Шесть лет прошло с той самой черной ночи в его жизни, после которой он проснулся горестным вдовцом. Кладбище постепенно заселяется. Когда шесть лет назад сюда привезли Татьку, здесь ее уже ждали композитор Скрябин, революционер-анархист Кропоткин, писатель Фурманов, поэт Брюсов, режиссер Вахтангов, а также перенесенные из разоренных Симонова и Данилова монастырей Гоголь, отец и сын Аксаковы, Веневитинов, Языков, Хомяков. Потом неподалеку от них получил прописку Чехов, переехавший с основной территории монастыря, похоронили скульптора Андреева, автора памятника мрачному Гоголю, поэтов Багрицкого и Андрея Белого, психиатров Ганнушкина и Кащенко, циркача Дурова, писателя Гиляровского, певца Собинова, дипломата Чичерина, а в прошлом году на кладбище за южной стеной Новодевичьего монастыря обрели покой писатель-сатирик Ильф и театральный режиссер Станиславский.
В целом, вполне культурное соседство образовалось рядом с тобой, Татечка.
Он сидел и смотрел на ее руку, страдальческое милое лицо, на узорную башню монастыря и сияющий под луной купол колокольни. Вокруг ни души, и он может вполголоса поговорить.
— Вот, Татька, стало быть, отправили нынче Ваську Красного в военную авиашколу, — начал он в усвоенной манере бесед с женой, как если бы говорил какой-нибудь чеховский старичок у могилы безвременно ушедшей супруги. — Он дерзит, хулиганит, но парнишка славный у нас вырос. Книг не читает, поросенок эдакий, но остроумен, беседу поддержать умеет. Думается, в авиашколе из него все-таки толк получится. Если не будет с бутылочкой дружить, а то в последнее время завел себе стеклянную подружку. Я пресекаю, пресекаю, что ж ты думаешь, гляжу сквозь пальцы? Так что вот, улетел наш соколик в Качу. Это там, под Севастополем.

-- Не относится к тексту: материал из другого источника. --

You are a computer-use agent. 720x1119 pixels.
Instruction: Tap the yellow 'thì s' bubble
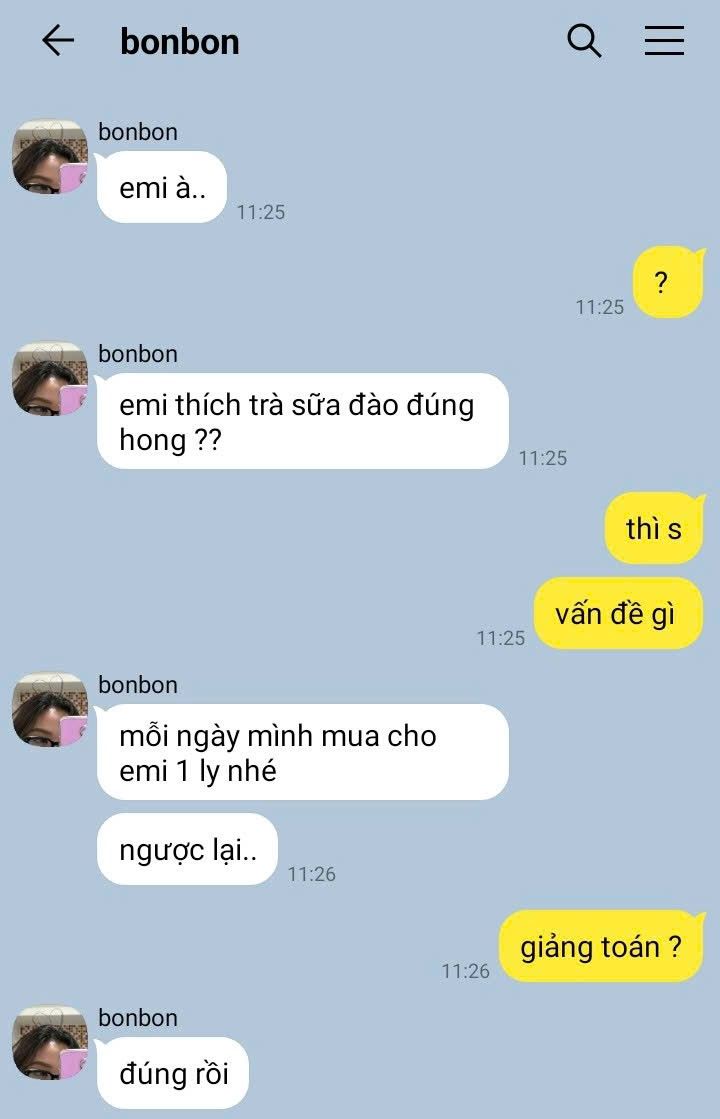pyautogui.click(x=654, y=528)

Он замолчал, оглядываясь по сторонам, не слышат ли. Удивительное совпадение — башня, рядом с которой он положил навсегда свою Татьку, называется Чеботарная, от слова «чеботы», то есть короткие сапоги с каблуком. А почему? Потому что под ней раньше располагалась монастырская сапожная мастерская. Когда-то давно отец учил его сапожному делу, и по сю пору иной раз тянет посапожничать.
— Сетанка учится образцово. Хорошая девочка. Но в свои двенадцать уже начала задумываться о всякой там любви. Спрашивала меня, в кого лучше влюбиться, в артиста или в летчика. Я сказал: «Главное — не в шалопая». Внешне и по характеру на меня больше похожа. Но ведь и считается, что, если девочка в отца, будет счастлива.
Он помолчал, будто выслушивая долгий ответ с того света, и, тяжело вздохнув, сказал:
— Понимаю. Но мной даны указания все это дело сворачивать. Достаточно очистили. Конечно, вместе со всякой нечистью могли попасть и невиновные, но без этого никогда не бывало. Ни при Иване Грозном, ни при Петре Великом. Без этого сильной державы не построишь. Ты, конечно, против, я в этом не сомневался. Но ты женщина, тебе и полагается всех жалеть. А мне на моем месте приходится брать на себя великие грехи. Мать мне сказала, когда я к ней в последний раз перед смертью ездил: «Ты кто теперь будешь?» Я сказал: «А вот как раньше цари были, так я теперь, можно сказать, царь». А она горестно так вздохнула и говорит: «Плохо. Лучше бы ты стал митрополитом!» А теперь вот и ее не стало, некому меня пожурить, как мальчишку, как я Ваську Красного журю.